Private placements of a company’s shares are shares of the company’s securities that are not registered with the U.S. Securities and Exchange Commission (SEC). These securities are offered to only a limited group of wealthy investors, and they do not trade freely on any exchange. As a practical matter, this means that you can’t buy and sell private placement shares through your online brokerage account. Because they are high-risk investments, they are often the subject of securities fraud allegations. 

Private Placement vs. Public Offering

Typically, companies offer private placements when they need to raise money, but don’t want to engage in an initial public offering (IPO). While these securities are unregistered, it doesn’t mean that they’re unregulated. Private placement offerings are regulated under the SEC’s Regulation D. Regulation D specifies who can invest in unregistered securities like private placements. Regulation D has three specific rules that companies need to meet to sell securities in private placements: Rule 504, Rule 505, and Rule 506. Any one of these rules can apply to the type of private placement investments you’re evaluating. Because the rules vary slightly for each type of private placement, it’s essential to understand what you’re investing in. An experienced financial adviser or securities lawyer can assist you.

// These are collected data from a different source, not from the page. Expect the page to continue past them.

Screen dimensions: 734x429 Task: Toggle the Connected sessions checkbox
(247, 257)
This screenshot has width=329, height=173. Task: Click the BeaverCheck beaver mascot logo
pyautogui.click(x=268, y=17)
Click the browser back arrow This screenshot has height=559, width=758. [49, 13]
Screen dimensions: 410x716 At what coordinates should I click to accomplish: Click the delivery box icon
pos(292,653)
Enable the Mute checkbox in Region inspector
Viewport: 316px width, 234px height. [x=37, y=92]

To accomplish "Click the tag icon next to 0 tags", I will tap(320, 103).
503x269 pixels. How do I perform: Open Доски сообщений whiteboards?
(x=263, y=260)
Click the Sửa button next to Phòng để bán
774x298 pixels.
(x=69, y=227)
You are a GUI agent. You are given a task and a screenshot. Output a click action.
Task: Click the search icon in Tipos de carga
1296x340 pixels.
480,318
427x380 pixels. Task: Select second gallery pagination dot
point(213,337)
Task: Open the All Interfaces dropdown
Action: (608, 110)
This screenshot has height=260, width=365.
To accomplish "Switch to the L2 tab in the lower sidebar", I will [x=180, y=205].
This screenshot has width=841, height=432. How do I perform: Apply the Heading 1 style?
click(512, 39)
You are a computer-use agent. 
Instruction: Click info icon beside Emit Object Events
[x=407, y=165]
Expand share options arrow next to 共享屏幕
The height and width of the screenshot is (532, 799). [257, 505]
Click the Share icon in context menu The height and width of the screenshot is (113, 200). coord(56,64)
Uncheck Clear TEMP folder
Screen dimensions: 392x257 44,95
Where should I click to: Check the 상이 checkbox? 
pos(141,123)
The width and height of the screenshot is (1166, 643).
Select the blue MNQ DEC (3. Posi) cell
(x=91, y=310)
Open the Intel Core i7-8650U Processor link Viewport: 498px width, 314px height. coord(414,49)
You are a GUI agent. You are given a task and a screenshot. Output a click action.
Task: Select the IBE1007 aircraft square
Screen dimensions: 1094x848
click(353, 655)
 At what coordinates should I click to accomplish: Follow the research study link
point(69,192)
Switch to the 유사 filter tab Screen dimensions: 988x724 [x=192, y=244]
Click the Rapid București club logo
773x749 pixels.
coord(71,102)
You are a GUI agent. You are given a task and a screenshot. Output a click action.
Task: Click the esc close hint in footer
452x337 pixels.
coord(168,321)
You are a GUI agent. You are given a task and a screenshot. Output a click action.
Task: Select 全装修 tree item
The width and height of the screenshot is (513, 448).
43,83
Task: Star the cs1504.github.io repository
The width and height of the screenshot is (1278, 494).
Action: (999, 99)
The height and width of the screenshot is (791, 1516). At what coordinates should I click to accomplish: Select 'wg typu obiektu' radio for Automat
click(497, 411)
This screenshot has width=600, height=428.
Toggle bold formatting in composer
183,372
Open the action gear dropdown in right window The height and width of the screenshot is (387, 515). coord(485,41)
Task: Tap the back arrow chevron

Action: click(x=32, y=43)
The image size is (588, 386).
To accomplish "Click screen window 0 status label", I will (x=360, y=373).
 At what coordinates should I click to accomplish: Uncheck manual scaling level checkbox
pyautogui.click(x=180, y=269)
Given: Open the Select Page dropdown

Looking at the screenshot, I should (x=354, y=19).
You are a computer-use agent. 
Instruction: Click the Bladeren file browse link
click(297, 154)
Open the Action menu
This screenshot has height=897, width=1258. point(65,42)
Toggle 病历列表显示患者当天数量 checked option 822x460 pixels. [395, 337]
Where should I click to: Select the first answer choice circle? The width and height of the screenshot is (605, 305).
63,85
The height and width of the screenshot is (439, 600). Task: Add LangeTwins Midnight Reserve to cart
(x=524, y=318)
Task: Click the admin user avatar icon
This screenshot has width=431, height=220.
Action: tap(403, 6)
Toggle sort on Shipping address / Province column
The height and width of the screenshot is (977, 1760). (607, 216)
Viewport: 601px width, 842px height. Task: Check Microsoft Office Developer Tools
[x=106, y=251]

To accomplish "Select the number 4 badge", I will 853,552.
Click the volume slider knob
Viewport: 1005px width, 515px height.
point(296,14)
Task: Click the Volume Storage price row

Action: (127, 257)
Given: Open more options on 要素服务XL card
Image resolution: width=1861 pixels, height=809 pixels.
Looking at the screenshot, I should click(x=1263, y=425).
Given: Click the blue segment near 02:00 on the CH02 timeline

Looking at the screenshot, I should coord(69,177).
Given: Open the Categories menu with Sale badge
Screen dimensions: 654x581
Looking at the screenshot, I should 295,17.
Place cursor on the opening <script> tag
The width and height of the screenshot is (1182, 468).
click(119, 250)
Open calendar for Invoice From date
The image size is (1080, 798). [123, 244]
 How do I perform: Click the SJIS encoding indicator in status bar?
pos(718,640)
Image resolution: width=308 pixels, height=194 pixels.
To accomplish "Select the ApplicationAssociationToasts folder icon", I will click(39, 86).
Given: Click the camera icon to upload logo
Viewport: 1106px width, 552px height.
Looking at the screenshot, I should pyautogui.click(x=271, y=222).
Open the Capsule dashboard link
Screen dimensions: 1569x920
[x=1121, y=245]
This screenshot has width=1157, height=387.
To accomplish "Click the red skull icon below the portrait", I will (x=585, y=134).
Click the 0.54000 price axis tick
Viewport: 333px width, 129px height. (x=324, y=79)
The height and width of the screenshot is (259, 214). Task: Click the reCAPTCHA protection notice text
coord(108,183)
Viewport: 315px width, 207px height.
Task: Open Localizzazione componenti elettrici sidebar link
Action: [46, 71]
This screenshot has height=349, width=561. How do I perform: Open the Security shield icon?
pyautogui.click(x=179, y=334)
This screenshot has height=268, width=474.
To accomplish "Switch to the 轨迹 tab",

Types of Private Placement Offerings and Securities

Types of private placement securities can vary. They can include equity (stocks) and debt (bonds). Public and private companies can raise money through private placements of their securities. Specialty financial vehicles like hedge funds and private equity funds also offer shares to investors through private placements. Under most circumstances, companies and funds offer their private placements under one of three rules or exemptions under Regulation D.

Rule 504 Offerings

Rule 504 allows a company to offer up to one million dollars of securities in any 12-month period to any type of investor. A Rule 504 offering has few restrictions on what type of investor may purchase the privately placed securities. However, these are typically restricted securities, so the rules governing restricted securities will apply.

Rule 505 Offerings

Rule 505 offerings are what investors typically imagine when they think of private placements. Offerings of up to five million dollars in securities can be made under this rule to an unlimited number of accredited investors and up to 35 non-accredited investors. These offerings have more robust disclosure requirements than Rule 504 offerings. 

Rule 506 Offerings

Rule 506 is similar to Rule 505 but has to do with how the offering is advertised. Companies can raise an unlimited amount of money relying on one of two Rule 506 exemptions. Through Rule 506(b), a company can sell to an unlimited number of accredited investors but to no more than 35 non-accredited investors. However, in this case, the non-accredited investors in the offering must be financially sophisticated or be represented by a purchaser representative.

Who Can Invest in Private Placements?

As an investor, you may be wondering if you’re eligible to invest in private placements. Because private placements are not subject to the same types of robust disclosure requirements that public offerings must follow, they tend to be riskier investments. As a result, Regulation D limits the types of investors who can invest in private placements.

Accredited Investors

An “accredited investor” under Regulation D is defined as an investor who meets the following criteria:

  • Has a net worth of over one million dollars (either individually or with a spouse); or
  • Has earned an income of over $200,000 annually as an individual, or over $300,000 combined with a spouse.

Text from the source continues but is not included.